◆ **INSTRUCTIONS FOR THE TASK**:
Reproduce the passage of the blog post about teaching in a Mumbai classroom that runs between "Two years have" and "encouraged risk taking.", inclusive.

◆ **TEXT PASSAGE**:
Followers

Monday, June 6, 2011

The places you can go…


Would they let a 24 year old with no experience or qualifications as a primary school teacher into a Mumbai Public School?  Would the school management adapt to the radical changes that he’d bring, his fancy technology, his magical imagination, his burning desire to change every archaic thing from the word go? Most importantly would this 24 year old become more than a teacher, perhaps a leader to eliminate the most fundamental crisis in our Nation; inequity in education, where 1 in 3 children who begin primary school drop out before reaching 5th grade. Will this 24 year old be able to lead his country out of this crisis?
Two years have passed in two of Bombay’s worst classrooms where I worked full time attempting to amplify the potential of a group of India’s poorest children. While we had the extravagance of four walls and a ceiling we did not have an attitude, the resources or the desire to learn. We could not read, write or speak in English, our confidence was battered and our lives were stuck in status quo. We were more than four years behind our private school peers; we had a huge achievement gap that we needed to bridge. Where would we start? Where could we start?
We began with a sense of urgency. We realized that a mammoth world of magical possibilities awaits us. We understood that only hard work could get us there so we worked relentlessly. We celebrated spontaneity and differences, encouraged risk taking.
This was a challenging experience, to be patient and nurturing to 50 children every single day. To be humble around bitter school management and learn to control my emotions when I saw corporal punishment and various forms of abuse. To be resourceful when we needed a library or a field trip and to invest friends and strangers when I felt isolated in my journey. I also looked deeper within myself when my children were not showing progress, to re strategize when my class was destructive and disruptive. I persevered to understand that failure is so important, to re-evaluate what success means and to continually stay passionate and inspired. I learnt the virtue of patience and the lesson of never giving up on anyone; I learnt that my serving small serves nobody. I learnt the distinction between education and literacy; I learnt to walk into a slum over and over again to involve families, to invest them in their child’s incredible future. I learnt that change truly begins by re-engineering my internal dialogue, my prejudices and my limited mind set.
In my classroom I introduced my children to concepts such as love, peace, respect and unity, through art, literature, technology, out-door experiences or just by bringing the outside world into the classroom. The classroom soon seized to be an isolated space and it became a safe place to learn and play. Through this experience of enquiry, observation, discussion, demonstration and participation we learnt to balance academic excellence and holistic development.
Each of these children had one thing in common; they all had unconditional love. They live in Bombay’s darkest slums, amidst the sewage and the smell. They have families, large and bursting at the seams, where a patient ear, a loving word, a nurturing touch is a luxury. They see drugs at the curb, alcoholism in the house, they are victims of sexual abuse and physical violence, they see their grandparents being thrown out into the night and their mothers being mercilessly beaten, they use the same shoe for three years, they get the worst medical care yet find pristine joy in a one rupee packet of pickled berries. But just like the summer breeze blows cool of the Arabian Sea, after two years of intervention they’re definitely smarter and confident but most importantly they are beginning to trade their mediocrity for excellence, their indifference to education for the joy of learning.
Today more young leaders are walking into such classrooms, with their convictions intact, an immense sense of possibility and the honesty of intent, each day they thwart limited dreams, liberate our children’s ambitions, repair the lost faith in our country and truly ensure that one day all children attain an excellent education, because in our classrooms we don’t advocate discourse but we exhibit possibilities.

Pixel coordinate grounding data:
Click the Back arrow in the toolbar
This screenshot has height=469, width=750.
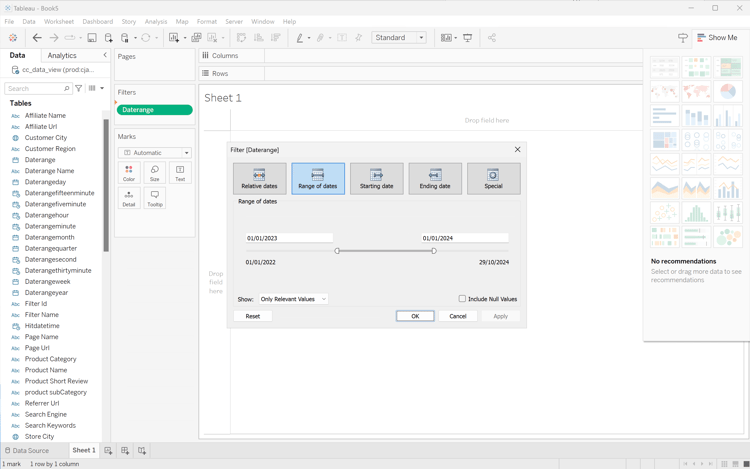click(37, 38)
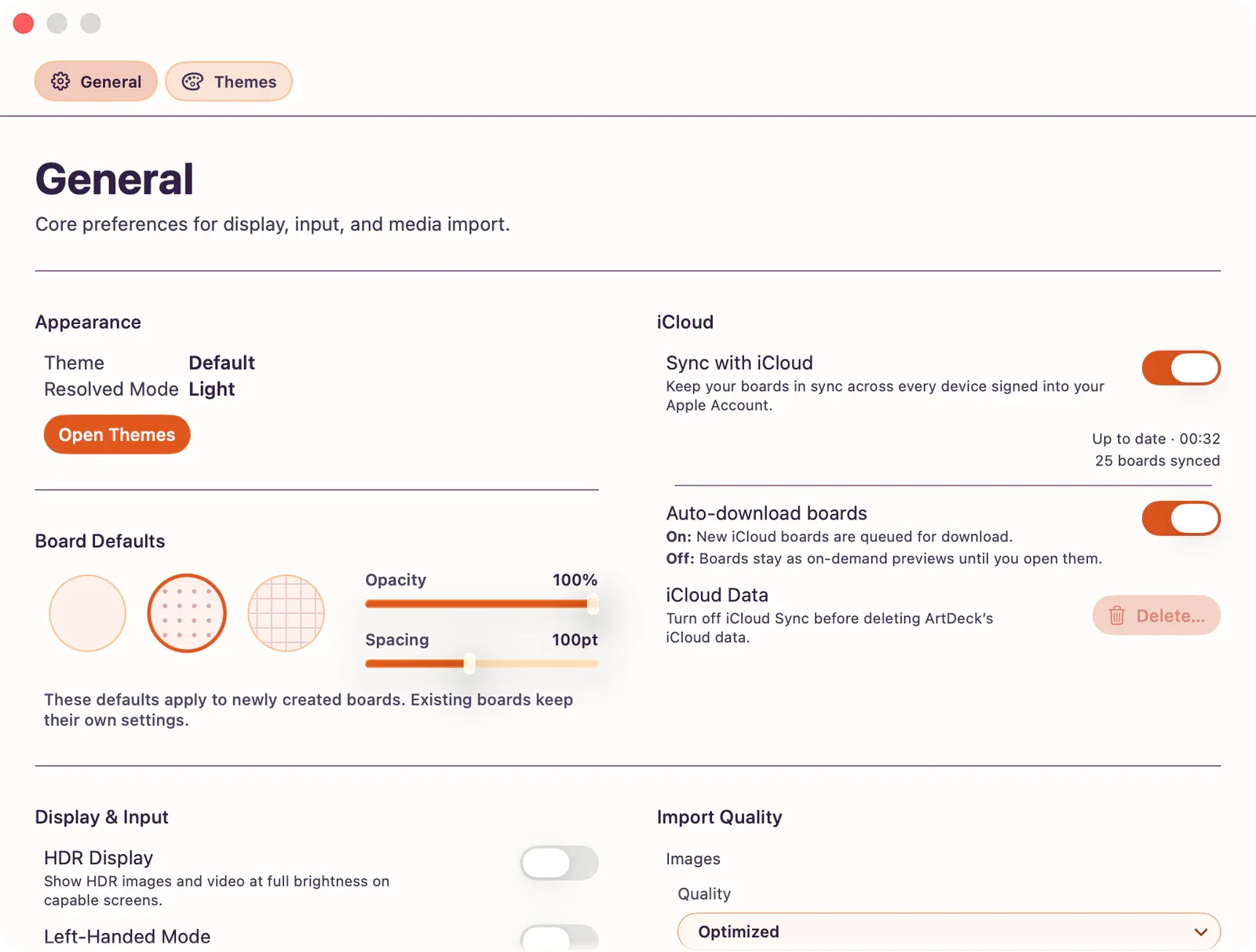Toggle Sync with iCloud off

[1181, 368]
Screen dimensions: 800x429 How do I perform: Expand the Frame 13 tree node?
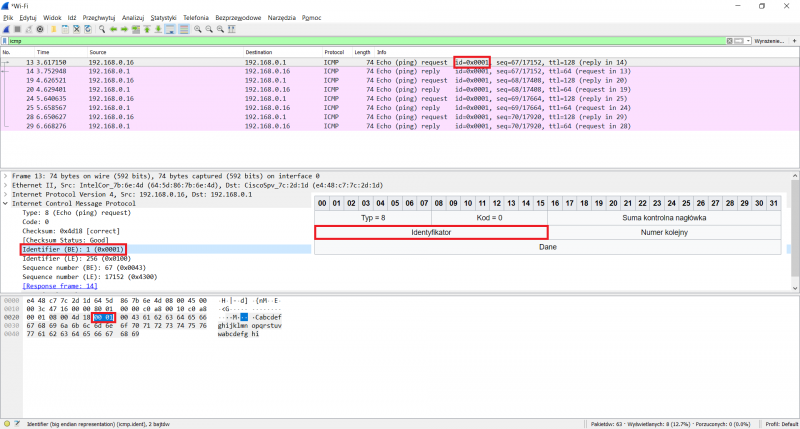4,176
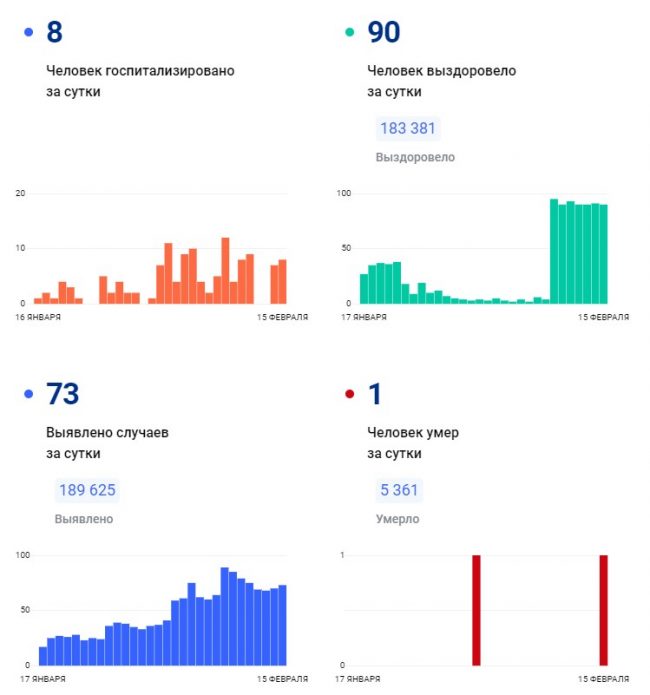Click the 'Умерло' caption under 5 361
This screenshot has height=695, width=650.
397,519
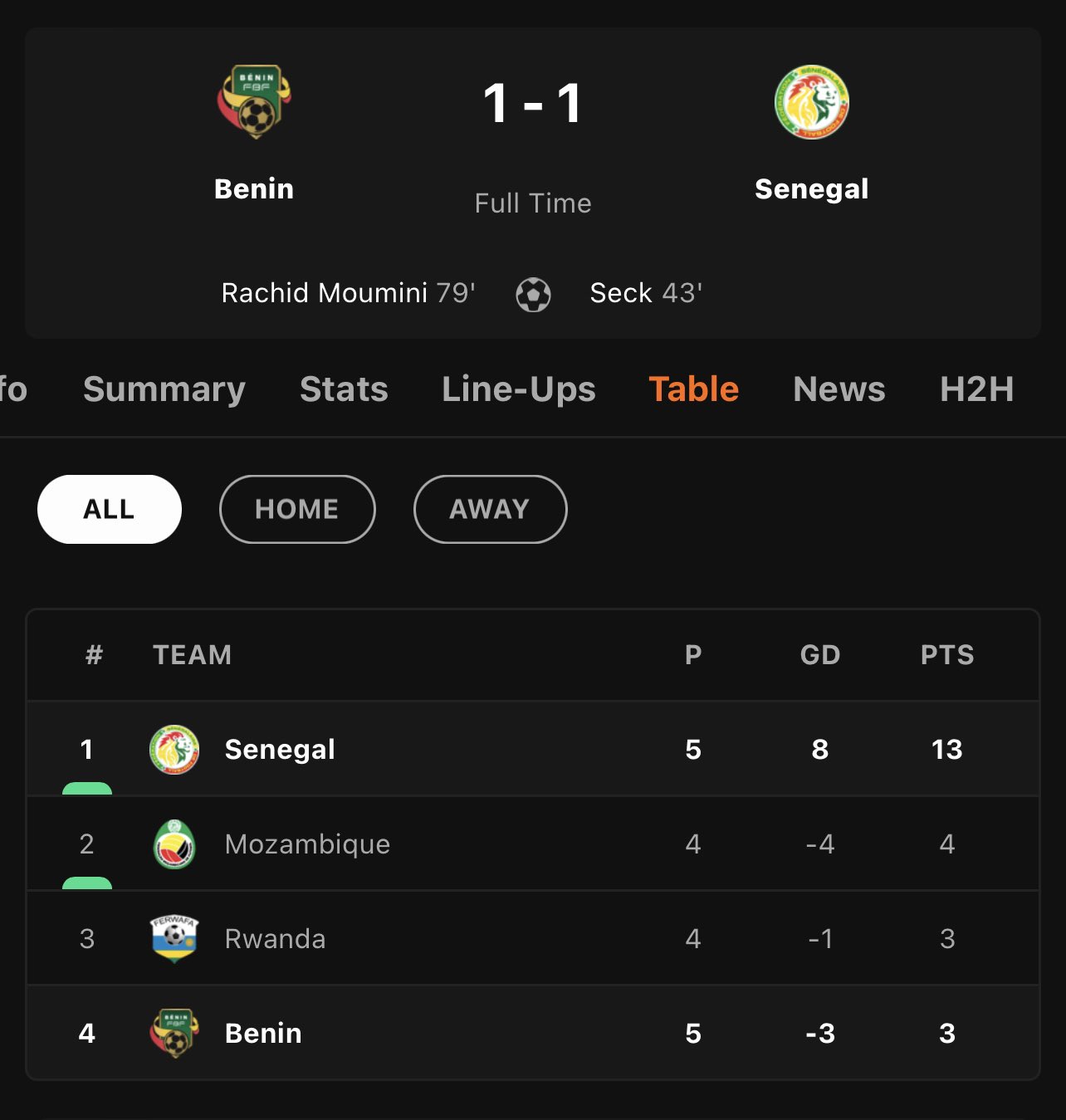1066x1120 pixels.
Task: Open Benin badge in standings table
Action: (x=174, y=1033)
* * *
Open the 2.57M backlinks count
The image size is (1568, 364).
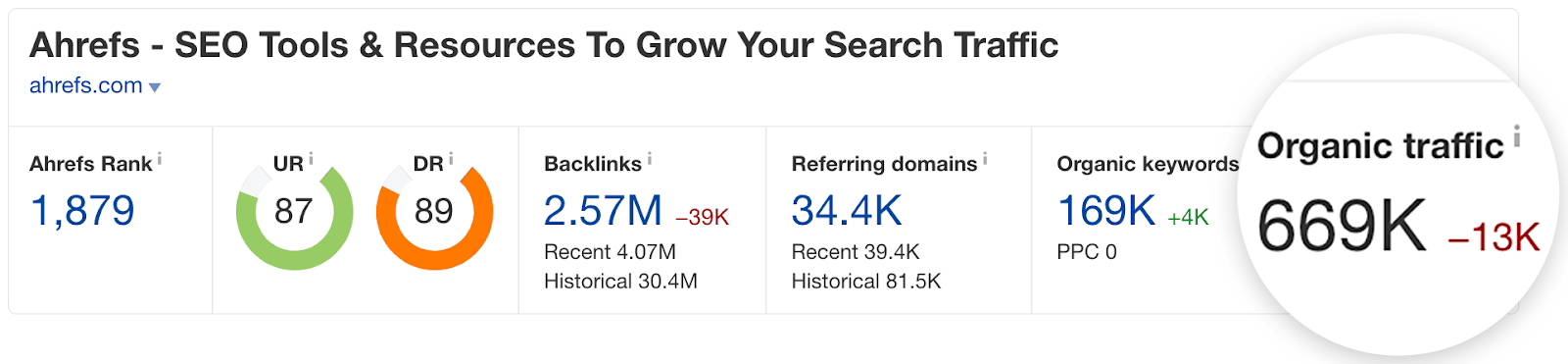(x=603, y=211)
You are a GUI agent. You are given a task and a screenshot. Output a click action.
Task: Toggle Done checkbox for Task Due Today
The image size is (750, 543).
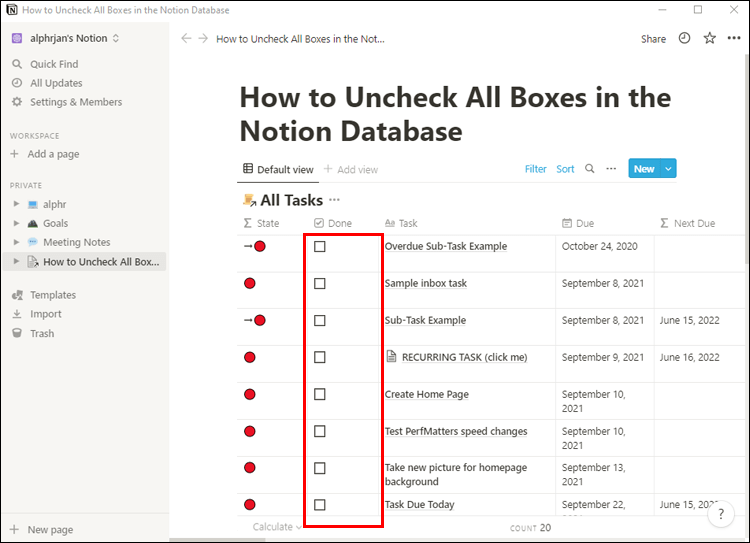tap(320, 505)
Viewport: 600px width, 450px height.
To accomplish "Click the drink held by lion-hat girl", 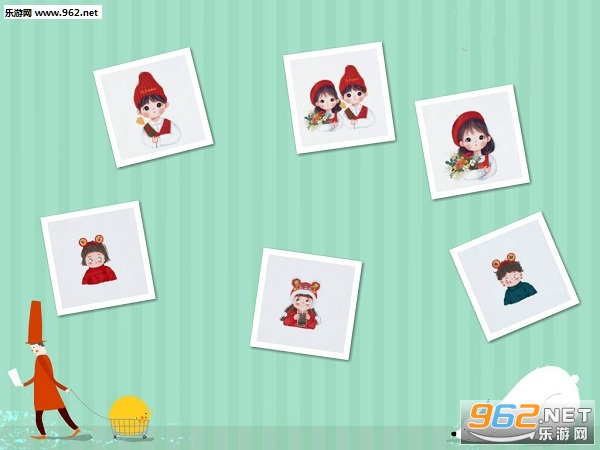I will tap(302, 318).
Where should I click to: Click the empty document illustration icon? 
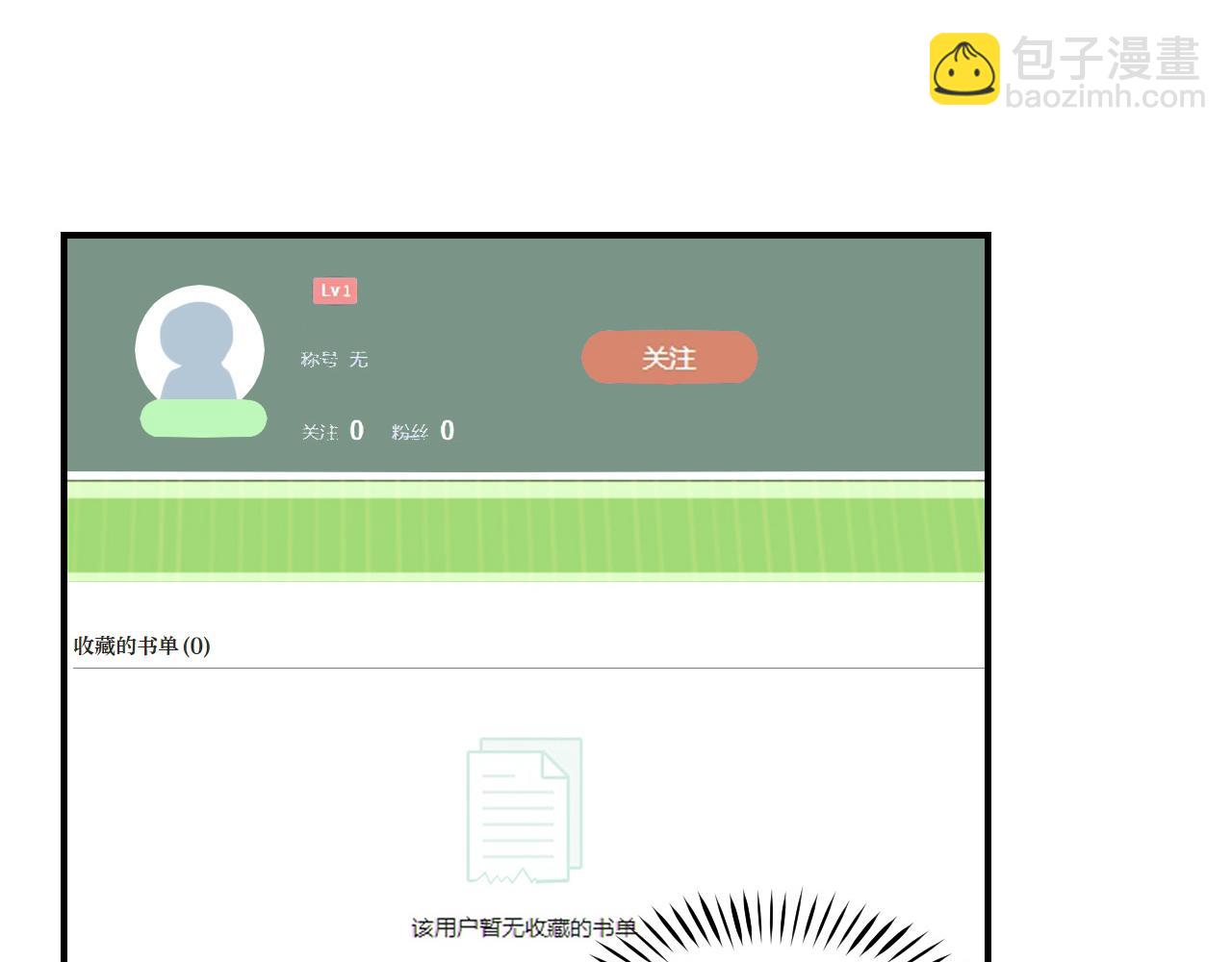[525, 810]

◆ **OUTPUT FOR THIS TASK**:
Two years have passed in two of Bombay’s worst classrooms where I worked full time attempting to amplify the potential of a group of India’s poorest children. While we had the extravagance of four walls and a ceiling we did not have an attitude, the resources or the desire to learn. We could not read, write or speak in English, our confidence was battered and our lives were stuck in status quo. We were more than four years behind our private school peers; we had a huge achievement gap that we needed to bridge. Where would we start? Where could we start?
We began with a sense of urgency. We realized that a mammoth world of magical possibilities awaits us. We understood that only hard work could get us there so we worked relentlessly. We celebrated spontaneity and differences, encouraged risk taking.